Pour l’étude Eprac :

• Zetlaoui P. J., Bouaziz H., Jochum D. et al., « Recommandations sur l’utilisation de l’échographie lors de la mise en place des accès vasculaires », Anesthésie & Réanimation, 2015;1 (2):183-9. En ligne sur : bit.ly/3vBxWc8

• Kotowycz M. A., Johnston K. W., Ivanov J. et al., “Predictors of radial artery size in patients undergoing cardiac catheterization : insights from the Good Radial Artery Size Prediction (GRASP) study”, Canadian Journal of Cardiology, 2014 Feb;30 (2):211-6. Sur : bit.ly/3vUu84Z

• Abazid R. M., Smettei O. A., Mohamed M. Z.et al., “Radial artery ultrasound predicts the success of transradial coronary angiography”, Cardiology Journal, 2017;24 (1):9-14. En ligne sur : bit.ly/3F5yZEq

Pour l’étude Uricathor :

• Medbery R. L., Khullar O. V., Fernandez F. G., “ERAS and patient reported outcomes in thoracic surgery: a review of current data”, Journal of Thoracic Disease, 2019 Apr;11 (7):S976-S986. Sur : bit.ly/3P3hIk6

• Wuethrich P. Y., Burkhard F. C., “Thoracic epidural analgesia: What about the urinary bladder ?”, Trends in Anaesthesia and Critical Care, 2012 Jun;2 (3):138-44.

SON PARCOURS EN CINQ DATES

1990 Pompier volontaire.

2000 Diplôme d’État d’infirmier.

2006 Diplôme universitaire en médecine d’urgence et diplôme d’infirmier anesthésiste.

2007 Intègre le Samu et la première unité de véhicule léger infirmier des pompiers de Montpellier.

2019 L’étude Eprac est sélectionnée pour le PHRIP ; le projet de recherche Uricathor obtient l’appel d’offres interne paramédical du CHU de Montpellier.
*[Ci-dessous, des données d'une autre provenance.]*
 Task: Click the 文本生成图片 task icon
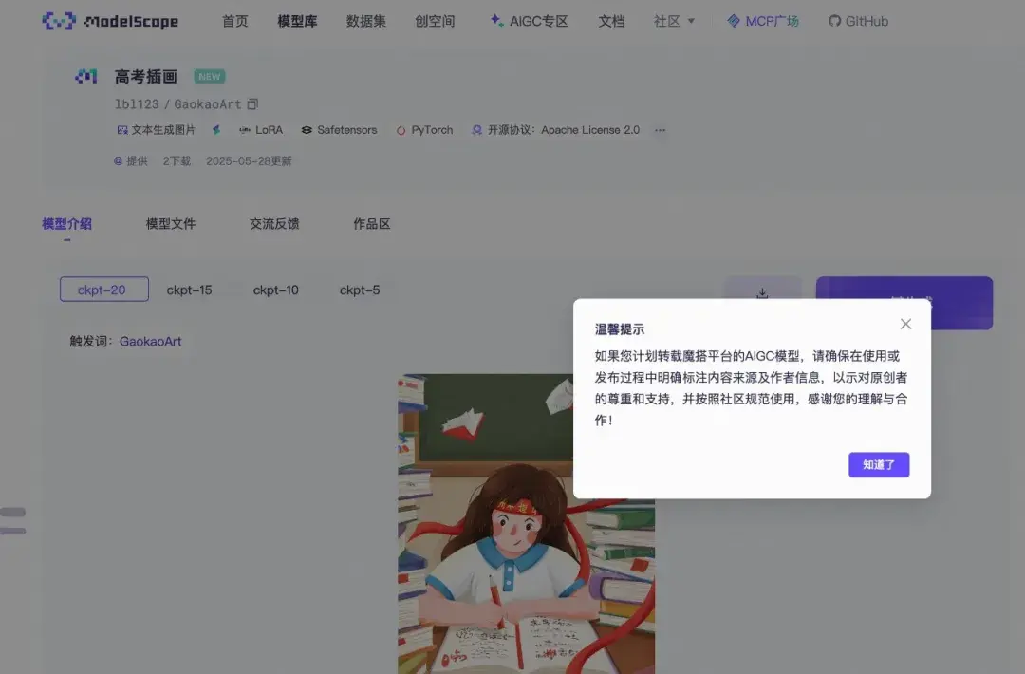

LES ÉTAPES DE L’ÉTUDE EPRAC

L’objectif principal de l’étude est d’évaluer les valeurs diagnostiques des dimensions de l’artère radiale permettant de prédire l’échec de la cathétérisation radiale. Un score d’échec de pose de ce cathéter pourra également être établi en prenant en compte les dimensions de l’artère radiale et les paramètres cliniques du patient.

Le taux de complications vasculaires et la durée d’hospitalisation dans les groupes « succès radial » et « échec radial » doivent également être comparés.

• L’essentiel de l’étude : monocentrique, prospective et de catégorie 3, menée en double aveugle sur 330 patients, à raison de 15 patients pour la première phase, de formation, et 315 pour la seconde.

• En première partie d’étude, les Iade participant à la recherche sont formés. La partie théorique permet d’aborder ce qu’est un échographe, comment l’utiliser et ce qu’il faut regarder. Une série de mesures est ensuite effectuée, d’abord sur des sujets sains puis sur des patients volontaires. Cet atelier pratique permet de repérer les nerfs, les artères ainsi que les veines du membre supérieur.

• La seconde partie de l’étude s’effectue en double aveugle. Lors de l’inclusion des patients, un Iade 1 enregistre les images échographiques de l’artère radiale. Un Iade 2 pose le cathéter avec la méthode de ponction anatomique, en s’aidant du pouls du patient.

Le médecin anesthésiste réanimateur, qui ne connaît pas l’échec ou la réussite de la pose, mesure ensuite les caractéristiques de l’artère radiale : diamètres interne et externe, aire, épaisseur de la paroi artérielle, éventuelle présence de calcifications. Un échec est caractérisé par la nécessité d’effectuer trois ponctions ou plus, un changement d’opérateur ou un changement de site pour la ponction.